Exercise instructions
Read the lines of the data below and retrieve those with "field".

[Stored dataset items]

**********

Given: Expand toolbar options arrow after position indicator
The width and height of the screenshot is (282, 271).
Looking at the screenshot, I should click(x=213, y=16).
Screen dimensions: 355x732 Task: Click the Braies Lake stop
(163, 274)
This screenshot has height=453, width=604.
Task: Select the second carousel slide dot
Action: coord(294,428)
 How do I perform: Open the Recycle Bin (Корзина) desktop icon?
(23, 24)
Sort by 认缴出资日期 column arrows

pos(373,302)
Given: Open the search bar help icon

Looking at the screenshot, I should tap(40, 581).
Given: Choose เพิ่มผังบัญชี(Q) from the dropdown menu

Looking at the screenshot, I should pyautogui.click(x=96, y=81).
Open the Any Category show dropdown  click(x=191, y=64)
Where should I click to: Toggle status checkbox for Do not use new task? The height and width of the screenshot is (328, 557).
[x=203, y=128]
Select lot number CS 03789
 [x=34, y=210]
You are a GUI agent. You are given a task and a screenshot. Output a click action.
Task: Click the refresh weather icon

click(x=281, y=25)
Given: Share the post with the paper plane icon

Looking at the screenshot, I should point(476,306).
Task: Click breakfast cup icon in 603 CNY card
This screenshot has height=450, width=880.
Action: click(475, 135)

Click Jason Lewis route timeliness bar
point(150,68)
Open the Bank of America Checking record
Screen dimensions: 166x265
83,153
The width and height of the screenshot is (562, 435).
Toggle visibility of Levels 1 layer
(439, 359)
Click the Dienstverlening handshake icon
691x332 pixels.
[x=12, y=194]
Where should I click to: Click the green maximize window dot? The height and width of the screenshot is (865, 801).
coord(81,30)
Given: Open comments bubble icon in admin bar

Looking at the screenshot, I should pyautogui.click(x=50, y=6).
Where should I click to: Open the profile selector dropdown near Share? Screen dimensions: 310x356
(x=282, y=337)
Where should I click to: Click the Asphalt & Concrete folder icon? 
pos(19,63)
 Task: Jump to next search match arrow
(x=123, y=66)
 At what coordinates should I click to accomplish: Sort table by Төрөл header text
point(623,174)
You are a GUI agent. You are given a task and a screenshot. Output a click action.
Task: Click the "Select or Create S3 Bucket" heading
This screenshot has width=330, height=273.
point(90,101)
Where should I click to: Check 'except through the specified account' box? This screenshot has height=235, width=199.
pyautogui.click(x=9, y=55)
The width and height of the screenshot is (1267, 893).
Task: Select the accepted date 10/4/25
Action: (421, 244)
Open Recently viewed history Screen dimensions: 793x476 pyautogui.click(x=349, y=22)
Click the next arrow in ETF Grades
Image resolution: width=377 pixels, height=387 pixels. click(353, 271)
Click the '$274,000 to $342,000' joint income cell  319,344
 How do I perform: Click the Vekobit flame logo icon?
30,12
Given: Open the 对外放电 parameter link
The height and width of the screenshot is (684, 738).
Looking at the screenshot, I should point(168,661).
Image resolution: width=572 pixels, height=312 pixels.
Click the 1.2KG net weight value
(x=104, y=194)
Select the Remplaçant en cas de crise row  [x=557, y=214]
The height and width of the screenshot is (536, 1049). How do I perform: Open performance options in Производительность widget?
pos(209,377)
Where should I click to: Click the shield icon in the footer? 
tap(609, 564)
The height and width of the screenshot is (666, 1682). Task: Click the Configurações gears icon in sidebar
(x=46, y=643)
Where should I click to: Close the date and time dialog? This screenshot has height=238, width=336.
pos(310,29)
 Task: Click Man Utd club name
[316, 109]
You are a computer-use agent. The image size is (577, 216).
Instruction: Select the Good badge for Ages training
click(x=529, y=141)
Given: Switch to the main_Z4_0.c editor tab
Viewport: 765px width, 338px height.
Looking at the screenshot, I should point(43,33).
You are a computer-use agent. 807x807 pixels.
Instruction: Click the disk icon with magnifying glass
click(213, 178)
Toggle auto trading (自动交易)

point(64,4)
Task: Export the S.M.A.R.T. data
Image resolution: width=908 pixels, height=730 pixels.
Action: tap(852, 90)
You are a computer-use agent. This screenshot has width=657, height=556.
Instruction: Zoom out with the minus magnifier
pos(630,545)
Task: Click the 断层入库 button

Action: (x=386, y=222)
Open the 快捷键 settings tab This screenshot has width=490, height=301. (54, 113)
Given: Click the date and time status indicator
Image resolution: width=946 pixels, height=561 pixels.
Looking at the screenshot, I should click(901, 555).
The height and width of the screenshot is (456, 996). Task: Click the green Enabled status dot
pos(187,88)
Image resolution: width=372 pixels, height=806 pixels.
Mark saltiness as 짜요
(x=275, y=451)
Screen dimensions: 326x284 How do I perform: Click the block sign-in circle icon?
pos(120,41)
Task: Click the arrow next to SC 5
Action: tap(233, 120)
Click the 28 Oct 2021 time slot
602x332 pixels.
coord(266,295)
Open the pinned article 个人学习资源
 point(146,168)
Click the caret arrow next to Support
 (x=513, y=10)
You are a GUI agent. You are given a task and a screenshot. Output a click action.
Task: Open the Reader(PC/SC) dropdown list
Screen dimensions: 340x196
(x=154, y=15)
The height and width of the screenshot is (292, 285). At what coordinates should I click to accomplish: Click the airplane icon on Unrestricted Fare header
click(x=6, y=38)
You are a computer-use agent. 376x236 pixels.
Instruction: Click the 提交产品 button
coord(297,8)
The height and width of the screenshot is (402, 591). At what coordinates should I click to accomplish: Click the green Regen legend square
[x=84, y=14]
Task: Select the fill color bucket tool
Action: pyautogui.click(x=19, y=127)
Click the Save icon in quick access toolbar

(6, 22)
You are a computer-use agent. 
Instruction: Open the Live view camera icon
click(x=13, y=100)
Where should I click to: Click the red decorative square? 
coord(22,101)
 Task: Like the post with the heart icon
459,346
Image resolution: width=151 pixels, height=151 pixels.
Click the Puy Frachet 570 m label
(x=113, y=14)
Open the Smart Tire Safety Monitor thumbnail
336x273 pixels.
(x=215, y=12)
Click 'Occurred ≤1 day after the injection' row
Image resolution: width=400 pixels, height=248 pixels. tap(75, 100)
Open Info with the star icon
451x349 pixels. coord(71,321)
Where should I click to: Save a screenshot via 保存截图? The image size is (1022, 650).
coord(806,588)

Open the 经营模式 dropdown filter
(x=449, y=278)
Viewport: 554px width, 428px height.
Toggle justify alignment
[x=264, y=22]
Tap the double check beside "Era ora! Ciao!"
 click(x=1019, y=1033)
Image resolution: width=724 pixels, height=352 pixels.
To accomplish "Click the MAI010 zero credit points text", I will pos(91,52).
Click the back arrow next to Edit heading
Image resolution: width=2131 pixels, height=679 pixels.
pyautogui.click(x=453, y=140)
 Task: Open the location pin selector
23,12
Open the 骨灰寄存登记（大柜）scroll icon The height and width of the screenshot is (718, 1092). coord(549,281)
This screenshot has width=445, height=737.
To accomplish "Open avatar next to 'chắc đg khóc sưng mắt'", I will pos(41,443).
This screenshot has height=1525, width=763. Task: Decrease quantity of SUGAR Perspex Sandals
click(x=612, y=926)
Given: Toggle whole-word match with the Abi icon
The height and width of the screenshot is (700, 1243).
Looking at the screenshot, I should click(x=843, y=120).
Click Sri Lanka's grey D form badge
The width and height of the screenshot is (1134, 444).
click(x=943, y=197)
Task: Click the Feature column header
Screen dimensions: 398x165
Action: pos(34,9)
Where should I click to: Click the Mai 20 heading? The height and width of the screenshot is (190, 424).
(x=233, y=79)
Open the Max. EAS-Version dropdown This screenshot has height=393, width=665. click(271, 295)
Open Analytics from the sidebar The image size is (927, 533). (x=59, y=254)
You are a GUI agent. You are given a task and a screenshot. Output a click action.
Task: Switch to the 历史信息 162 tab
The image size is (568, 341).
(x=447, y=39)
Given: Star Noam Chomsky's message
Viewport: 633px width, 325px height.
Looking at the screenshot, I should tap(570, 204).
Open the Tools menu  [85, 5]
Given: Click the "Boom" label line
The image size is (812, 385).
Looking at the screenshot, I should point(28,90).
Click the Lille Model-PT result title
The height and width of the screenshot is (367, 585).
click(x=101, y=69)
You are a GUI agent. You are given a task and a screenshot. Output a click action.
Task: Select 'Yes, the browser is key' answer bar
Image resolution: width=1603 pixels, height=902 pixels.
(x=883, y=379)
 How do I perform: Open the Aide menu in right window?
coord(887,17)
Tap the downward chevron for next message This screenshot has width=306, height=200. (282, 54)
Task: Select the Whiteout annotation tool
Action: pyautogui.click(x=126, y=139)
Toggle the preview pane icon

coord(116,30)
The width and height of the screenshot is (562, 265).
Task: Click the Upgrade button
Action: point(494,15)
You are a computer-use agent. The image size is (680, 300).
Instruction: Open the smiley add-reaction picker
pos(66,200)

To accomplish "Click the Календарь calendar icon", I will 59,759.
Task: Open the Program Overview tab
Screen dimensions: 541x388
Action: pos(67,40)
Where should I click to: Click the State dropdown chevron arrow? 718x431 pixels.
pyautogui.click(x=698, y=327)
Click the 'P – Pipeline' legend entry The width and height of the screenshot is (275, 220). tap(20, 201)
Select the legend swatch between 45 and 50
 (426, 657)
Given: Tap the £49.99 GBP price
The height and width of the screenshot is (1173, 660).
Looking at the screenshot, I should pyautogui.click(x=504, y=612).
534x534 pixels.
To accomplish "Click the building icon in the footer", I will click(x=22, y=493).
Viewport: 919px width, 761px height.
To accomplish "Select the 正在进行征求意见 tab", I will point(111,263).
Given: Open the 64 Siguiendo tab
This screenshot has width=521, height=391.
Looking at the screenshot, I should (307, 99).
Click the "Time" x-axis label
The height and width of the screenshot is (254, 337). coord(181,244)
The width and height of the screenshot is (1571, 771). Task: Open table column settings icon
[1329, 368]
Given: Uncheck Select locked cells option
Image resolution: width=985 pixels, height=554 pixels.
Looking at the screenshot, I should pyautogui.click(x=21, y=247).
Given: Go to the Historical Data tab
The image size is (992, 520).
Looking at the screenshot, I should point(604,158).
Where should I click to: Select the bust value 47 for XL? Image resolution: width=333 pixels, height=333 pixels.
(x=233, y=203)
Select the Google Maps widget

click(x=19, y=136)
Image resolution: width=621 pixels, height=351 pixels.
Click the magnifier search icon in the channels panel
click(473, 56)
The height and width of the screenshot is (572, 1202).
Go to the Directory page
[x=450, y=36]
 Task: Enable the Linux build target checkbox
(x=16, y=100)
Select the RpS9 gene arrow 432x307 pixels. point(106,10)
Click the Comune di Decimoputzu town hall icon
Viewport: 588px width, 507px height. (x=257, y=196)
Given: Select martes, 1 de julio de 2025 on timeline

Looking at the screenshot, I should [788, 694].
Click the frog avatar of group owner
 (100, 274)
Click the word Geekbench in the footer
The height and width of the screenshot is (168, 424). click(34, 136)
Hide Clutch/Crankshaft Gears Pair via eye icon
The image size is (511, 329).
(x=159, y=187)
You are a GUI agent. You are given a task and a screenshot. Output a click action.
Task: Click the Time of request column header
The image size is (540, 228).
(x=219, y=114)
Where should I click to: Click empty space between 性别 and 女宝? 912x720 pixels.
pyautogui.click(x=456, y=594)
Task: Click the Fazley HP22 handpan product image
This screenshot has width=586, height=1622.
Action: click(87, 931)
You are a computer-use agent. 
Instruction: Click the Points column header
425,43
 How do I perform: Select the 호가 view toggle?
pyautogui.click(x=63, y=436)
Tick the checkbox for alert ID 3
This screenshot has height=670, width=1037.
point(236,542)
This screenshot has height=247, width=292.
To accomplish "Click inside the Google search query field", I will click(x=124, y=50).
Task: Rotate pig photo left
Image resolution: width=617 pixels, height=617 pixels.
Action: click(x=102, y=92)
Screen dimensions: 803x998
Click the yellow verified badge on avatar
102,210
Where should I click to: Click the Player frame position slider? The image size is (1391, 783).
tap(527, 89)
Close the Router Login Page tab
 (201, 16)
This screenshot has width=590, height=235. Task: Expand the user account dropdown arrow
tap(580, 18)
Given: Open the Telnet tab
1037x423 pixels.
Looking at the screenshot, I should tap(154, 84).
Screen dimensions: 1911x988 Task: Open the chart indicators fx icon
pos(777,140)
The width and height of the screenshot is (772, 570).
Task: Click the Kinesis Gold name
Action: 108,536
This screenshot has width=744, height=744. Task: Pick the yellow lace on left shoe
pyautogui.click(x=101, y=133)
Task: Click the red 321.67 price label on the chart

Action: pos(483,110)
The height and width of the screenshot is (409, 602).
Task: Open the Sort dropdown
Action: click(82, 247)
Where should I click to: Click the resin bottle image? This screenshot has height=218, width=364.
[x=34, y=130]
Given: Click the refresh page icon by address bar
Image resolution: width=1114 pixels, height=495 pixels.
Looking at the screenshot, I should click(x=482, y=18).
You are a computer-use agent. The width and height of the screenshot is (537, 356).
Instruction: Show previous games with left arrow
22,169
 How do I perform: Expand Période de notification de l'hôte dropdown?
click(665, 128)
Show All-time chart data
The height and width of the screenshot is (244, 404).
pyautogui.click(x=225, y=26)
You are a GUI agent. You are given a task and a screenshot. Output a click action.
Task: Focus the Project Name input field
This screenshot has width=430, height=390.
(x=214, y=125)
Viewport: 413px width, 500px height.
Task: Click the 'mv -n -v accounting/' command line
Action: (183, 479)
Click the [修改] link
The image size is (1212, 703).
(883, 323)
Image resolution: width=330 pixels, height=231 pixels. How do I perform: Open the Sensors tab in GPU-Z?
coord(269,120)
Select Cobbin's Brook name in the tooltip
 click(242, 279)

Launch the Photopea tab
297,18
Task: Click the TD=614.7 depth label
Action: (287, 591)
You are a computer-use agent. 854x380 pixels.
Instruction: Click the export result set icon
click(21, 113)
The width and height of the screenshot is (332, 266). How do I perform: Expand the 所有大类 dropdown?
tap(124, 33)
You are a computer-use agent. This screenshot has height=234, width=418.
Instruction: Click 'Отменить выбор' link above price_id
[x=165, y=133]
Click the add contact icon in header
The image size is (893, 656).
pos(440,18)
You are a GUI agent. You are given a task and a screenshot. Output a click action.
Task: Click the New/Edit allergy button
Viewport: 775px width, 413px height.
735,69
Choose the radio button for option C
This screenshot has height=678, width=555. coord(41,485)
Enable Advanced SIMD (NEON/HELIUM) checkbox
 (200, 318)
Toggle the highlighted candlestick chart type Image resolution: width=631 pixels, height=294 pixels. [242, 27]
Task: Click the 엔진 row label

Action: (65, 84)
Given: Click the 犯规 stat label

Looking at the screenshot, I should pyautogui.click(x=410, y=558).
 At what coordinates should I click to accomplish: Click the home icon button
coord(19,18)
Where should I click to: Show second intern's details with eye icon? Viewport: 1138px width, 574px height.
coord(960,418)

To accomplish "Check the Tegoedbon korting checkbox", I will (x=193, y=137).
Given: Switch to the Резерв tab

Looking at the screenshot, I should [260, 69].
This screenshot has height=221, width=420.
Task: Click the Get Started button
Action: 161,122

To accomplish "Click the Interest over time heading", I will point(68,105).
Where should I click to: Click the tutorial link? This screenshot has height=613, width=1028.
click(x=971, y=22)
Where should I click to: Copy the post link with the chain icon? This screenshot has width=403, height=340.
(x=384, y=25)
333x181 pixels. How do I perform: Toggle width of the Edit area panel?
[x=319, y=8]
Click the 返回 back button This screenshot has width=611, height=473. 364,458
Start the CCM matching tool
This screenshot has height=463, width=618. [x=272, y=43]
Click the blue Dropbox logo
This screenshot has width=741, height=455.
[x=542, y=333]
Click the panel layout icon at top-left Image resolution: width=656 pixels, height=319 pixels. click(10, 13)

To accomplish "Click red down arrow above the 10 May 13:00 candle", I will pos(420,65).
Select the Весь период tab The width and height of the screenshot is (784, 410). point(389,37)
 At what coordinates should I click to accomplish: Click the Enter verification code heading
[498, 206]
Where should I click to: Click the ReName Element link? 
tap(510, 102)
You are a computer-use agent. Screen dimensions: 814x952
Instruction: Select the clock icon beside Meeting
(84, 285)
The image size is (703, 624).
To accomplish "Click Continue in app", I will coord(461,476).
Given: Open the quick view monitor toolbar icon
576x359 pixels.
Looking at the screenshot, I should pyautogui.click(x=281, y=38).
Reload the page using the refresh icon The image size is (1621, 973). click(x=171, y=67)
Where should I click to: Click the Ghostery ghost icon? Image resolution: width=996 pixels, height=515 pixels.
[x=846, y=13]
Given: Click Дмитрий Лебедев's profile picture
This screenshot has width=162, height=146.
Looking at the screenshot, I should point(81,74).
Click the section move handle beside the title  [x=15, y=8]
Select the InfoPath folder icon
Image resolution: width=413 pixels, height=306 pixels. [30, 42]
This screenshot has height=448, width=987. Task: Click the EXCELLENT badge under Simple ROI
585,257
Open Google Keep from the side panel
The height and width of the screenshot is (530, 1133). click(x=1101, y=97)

**********

Problem solution
To accomplish "Click inside the Google search query field", I will click(x=124, y=50).
Task: Focus the Project Name input field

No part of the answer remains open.